Gnucash data missing

dansaudio dan at dmohr.com
Wed Apr 16 21:10:21 EDT 2014


>> > wrote:
>>> It turns out that all of the credit transactions (purchases made with
>>> the
>>> credit card), as well as their corresponding splits, have disappeared.
>>> Just
>>> to clarify, this is over a 15 month history.  All debit transactions
>>> (credit
>>> card payments) are still there.  It has happened with four out of five
>>> credit cards.
>
> Yes,there is a huge balance on the credit cards, payments only. And yes,
> the
> accounts the purchases are against are still there, and one of the credit
> cards is still intact (1 out of 5 cards).
>
> In the back ups, there is an anomaly in the file naming occurring
> simultaneously with the problem with the data. There appears to be a
> timestamp and file extension following the gnucash file extension. There
> are
> a few of these anololies then the file structure returns to normal, but
> with
> corrupted data.
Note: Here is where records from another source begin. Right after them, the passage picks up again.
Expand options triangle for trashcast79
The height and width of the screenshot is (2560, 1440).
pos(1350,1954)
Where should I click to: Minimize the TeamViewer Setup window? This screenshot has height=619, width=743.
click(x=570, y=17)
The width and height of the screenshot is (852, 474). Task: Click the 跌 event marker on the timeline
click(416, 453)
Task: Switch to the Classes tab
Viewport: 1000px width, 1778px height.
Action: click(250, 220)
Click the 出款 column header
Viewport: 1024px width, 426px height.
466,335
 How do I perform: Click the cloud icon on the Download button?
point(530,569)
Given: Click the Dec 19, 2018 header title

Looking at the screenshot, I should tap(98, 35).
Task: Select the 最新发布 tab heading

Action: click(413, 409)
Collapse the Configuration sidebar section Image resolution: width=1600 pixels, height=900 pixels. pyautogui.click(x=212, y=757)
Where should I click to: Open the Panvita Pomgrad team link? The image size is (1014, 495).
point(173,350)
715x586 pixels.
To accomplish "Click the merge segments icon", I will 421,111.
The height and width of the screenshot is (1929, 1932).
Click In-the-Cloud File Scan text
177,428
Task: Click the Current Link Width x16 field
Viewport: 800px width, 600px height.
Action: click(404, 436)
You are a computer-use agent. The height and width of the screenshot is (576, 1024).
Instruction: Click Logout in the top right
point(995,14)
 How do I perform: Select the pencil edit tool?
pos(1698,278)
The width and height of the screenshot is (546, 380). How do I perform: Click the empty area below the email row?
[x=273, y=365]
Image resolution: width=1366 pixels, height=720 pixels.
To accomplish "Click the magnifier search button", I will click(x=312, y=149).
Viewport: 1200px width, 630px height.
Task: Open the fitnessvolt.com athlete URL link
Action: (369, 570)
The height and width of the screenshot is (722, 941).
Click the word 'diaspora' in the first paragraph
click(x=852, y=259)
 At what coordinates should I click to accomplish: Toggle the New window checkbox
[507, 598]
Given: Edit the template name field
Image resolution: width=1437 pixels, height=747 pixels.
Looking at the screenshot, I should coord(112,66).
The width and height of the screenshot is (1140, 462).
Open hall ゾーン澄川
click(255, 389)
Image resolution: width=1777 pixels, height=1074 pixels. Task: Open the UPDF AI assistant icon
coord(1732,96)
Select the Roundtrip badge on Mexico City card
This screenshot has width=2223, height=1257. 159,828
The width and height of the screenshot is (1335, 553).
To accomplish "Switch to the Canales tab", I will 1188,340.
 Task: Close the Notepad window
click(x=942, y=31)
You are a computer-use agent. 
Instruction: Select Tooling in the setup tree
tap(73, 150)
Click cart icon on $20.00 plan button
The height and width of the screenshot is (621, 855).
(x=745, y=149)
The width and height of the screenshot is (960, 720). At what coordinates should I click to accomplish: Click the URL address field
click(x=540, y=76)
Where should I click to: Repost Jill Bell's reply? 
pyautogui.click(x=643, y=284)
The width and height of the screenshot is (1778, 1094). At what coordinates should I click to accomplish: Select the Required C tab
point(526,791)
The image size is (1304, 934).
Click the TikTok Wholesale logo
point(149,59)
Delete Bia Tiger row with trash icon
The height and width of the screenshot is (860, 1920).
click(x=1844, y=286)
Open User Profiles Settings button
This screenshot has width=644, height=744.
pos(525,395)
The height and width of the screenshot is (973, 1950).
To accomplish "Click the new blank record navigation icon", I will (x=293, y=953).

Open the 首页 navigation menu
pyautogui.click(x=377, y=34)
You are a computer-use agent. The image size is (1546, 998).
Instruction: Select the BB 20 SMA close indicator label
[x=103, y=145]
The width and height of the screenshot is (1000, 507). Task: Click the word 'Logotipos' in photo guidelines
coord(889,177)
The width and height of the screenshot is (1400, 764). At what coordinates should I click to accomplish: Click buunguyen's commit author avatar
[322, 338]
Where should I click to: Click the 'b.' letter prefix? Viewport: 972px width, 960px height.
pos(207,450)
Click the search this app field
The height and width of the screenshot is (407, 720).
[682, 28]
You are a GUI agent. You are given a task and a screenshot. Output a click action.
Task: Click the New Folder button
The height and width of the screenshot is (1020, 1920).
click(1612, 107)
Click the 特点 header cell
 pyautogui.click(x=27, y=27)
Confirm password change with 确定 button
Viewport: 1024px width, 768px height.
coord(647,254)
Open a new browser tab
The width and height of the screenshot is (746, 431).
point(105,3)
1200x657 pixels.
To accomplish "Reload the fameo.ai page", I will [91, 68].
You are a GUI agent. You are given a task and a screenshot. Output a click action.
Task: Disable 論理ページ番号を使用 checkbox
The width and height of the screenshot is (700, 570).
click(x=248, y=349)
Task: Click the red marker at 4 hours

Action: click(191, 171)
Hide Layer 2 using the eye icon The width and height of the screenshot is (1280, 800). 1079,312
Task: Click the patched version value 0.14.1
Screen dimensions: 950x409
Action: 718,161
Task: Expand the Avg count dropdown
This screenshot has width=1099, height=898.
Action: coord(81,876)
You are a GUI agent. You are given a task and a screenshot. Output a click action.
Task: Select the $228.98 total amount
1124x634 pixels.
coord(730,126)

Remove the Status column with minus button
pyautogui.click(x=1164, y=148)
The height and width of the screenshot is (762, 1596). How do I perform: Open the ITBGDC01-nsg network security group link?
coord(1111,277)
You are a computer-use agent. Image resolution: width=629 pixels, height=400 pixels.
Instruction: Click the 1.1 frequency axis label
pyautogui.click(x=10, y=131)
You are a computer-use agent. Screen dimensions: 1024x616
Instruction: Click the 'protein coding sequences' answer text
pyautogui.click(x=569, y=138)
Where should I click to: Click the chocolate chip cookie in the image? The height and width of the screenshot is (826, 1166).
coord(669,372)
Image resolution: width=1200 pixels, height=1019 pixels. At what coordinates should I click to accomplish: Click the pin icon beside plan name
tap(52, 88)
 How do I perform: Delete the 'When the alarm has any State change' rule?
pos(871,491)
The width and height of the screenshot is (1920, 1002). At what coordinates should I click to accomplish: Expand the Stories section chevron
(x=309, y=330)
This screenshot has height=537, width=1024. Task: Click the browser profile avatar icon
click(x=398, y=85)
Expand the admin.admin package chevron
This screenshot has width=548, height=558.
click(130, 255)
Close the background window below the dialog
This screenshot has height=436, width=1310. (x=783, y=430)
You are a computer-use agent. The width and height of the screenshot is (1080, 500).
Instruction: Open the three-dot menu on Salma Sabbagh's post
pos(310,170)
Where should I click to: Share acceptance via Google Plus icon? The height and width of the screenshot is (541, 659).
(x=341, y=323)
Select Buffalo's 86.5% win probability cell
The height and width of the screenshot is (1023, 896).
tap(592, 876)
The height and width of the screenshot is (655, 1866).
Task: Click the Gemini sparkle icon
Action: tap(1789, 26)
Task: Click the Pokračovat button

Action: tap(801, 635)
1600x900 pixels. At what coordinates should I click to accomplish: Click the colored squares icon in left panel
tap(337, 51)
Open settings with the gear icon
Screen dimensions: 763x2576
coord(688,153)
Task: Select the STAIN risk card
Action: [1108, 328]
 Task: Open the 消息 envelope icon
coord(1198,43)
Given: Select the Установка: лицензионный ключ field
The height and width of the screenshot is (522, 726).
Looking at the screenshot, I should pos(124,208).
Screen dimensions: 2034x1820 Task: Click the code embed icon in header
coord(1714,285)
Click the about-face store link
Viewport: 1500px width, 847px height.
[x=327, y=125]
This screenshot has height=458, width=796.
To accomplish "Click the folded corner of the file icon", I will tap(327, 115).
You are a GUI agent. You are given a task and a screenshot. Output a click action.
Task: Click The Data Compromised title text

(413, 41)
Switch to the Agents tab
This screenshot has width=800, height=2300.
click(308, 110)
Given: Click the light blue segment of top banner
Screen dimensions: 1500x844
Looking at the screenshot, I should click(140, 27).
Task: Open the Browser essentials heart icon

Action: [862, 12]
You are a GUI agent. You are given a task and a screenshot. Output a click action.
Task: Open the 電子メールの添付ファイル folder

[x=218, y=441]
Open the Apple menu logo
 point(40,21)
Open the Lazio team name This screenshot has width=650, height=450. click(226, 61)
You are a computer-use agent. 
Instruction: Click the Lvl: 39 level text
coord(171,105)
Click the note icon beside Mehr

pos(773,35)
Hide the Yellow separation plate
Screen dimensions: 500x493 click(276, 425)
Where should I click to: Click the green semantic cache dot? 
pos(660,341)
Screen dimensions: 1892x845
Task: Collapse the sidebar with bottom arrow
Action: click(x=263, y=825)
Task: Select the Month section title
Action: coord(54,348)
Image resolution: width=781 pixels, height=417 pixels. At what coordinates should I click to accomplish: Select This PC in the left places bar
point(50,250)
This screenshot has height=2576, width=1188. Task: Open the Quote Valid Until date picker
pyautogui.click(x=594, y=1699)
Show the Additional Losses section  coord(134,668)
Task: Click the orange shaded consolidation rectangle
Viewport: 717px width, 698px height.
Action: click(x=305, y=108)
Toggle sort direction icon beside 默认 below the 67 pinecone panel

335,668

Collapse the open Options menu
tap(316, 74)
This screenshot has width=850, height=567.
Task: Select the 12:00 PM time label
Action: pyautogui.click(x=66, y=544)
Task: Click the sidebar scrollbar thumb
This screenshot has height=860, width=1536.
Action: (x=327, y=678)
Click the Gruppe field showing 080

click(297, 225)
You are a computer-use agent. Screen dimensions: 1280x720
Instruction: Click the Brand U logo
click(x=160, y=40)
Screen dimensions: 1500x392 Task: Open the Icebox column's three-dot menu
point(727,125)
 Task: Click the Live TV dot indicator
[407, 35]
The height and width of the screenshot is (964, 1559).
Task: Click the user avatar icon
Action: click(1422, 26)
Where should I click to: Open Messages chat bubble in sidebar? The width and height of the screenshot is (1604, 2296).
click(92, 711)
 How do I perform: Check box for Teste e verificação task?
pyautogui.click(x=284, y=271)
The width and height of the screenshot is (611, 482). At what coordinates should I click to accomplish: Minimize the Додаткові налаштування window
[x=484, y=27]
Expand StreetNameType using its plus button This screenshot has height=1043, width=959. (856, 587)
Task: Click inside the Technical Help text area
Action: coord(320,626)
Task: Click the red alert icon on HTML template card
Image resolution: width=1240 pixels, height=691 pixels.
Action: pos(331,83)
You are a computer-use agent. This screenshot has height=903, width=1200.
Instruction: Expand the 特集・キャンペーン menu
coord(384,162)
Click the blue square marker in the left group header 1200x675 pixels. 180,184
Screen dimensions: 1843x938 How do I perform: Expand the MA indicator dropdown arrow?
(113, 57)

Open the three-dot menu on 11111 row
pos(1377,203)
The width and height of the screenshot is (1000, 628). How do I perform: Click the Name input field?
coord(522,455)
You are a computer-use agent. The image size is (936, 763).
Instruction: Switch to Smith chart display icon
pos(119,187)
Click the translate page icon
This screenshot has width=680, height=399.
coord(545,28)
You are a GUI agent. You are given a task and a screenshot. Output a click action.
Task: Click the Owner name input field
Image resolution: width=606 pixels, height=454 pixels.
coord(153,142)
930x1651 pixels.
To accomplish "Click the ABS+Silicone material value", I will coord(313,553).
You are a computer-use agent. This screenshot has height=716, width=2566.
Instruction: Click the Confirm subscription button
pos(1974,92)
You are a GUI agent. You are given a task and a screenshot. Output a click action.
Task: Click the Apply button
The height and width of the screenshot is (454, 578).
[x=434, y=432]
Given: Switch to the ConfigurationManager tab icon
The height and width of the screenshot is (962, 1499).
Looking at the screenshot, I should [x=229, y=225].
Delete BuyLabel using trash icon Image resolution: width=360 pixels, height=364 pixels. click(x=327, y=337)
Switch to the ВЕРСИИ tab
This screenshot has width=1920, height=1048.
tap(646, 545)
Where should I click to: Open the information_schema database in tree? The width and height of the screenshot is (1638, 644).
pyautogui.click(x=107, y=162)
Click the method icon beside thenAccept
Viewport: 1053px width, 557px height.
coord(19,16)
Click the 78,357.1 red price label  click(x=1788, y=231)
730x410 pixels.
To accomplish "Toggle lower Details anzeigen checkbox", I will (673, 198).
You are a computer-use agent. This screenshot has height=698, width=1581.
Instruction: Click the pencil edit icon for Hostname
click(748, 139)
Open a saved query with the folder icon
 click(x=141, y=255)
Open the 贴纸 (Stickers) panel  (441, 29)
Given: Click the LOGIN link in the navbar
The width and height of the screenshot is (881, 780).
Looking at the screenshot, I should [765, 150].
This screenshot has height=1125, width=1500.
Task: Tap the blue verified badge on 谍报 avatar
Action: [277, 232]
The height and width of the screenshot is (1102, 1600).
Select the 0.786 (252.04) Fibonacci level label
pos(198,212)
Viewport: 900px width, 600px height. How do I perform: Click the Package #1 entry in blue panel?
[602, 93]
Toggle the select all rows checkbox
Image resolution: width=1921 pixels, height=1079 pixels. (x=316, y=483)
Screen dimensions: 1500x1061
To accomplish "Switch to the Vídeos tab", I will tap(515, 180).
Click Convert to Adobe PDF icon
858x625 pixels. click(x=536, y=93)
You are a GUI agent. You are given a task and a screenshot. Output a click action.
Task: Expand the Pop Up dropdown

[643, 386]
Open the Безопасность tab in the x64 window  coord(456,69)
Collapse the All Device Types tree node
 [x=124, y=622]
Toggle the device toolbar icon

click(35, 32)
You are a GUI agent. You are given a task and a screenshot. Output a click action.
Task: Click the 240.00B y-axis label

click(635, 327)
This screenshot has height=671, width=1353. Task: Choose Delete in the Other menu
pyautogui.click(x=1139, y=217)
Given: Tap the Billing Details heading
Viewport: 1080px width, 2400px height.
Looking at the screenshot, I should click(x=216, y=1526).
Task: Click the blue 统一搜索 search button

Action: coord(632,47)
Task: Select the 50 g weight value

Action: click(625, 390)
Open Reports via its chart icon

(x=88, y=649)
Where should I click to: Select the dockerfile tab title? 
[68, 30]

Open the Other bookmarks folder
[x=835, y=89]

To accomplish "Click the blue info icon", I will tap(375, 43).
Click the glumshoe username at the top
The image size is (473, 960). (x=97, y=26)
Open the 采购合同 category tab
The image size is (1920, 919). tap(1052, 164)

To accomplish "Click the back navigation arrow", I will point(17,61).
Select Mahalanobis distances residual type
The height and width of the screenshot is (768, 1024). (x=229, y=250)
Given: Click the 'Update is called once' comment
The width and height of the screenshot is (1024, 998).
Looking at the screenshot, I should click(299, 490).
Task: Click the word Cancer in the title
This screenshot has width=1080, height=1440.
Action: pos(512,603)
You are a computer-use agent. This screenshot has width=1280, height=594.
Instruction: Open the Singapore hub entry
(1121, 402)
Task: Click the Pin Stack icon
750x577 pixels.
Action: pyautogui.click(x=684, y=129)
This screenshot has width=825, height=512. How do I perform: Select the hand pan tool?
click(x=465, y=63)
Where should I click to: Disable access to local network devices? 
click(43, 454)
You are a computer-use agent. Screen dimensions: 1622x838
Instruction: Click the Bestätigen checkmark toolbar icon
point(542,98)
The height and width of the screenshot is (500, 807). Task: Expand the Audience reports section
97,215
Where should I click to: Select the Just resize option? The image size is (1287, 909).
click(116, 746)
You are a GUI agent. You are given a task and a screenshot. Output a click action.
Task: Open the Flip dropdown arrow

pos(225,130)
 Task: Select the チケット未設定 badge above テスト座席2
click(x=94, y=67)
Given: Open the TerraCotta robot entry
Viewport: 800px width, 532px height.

I believe this is the root of the problem, but do not
> understand yet how this happened. The (I believe to be incorrect) file
> name
> is structured as follows:
>
> <your accounts file name>.<datetimestamp>.gnucash,<datetimestamp>,gnucash

That means you opened one of the backup files and saved it (possibly
automatic save) so it then saved a backup of the backup by adding a
further timestamp.gnucash to the end again.

>
> For a log file, the structure is as follows:
>
> <your accounts file name>.<datetimestamp>.gnucash,<datetimestamp>,log

That is the log of when you opened the backup file <your accounts file
name>.<datetimestamp>.gnucash, to which it added <datetimestamp>,log

If the final timestamps of these are today then they are just the
result of you looking at the backups today in order to find a good
one.  If they are old then at some previous time you opened one of the
backups.

Colin

You are correct, the time stamps were appearing as I looked for a good
backup.  The mystery remains: Where did the credit card charges go? All the
credits form 4 different credit cards. Does anyone know how to open/read a
log file?  Does the log file contain information of any forensic value? This
is not a case of a few charges disappearing in any chronological order, and
I would like to figure this one out.

Dan
_______________________________________________
gnucash-user mailing list
gnucash-user@
https://lists.gnucash.org/mailman/listinfo/gnucash-user




--
View this message in context: http://gnucash.1415818.n4.nabble.com/Gnucash-data-missing-tp4670029p4670063.html
Sent from the GnuCash - User mailing list archive at Nabble.com.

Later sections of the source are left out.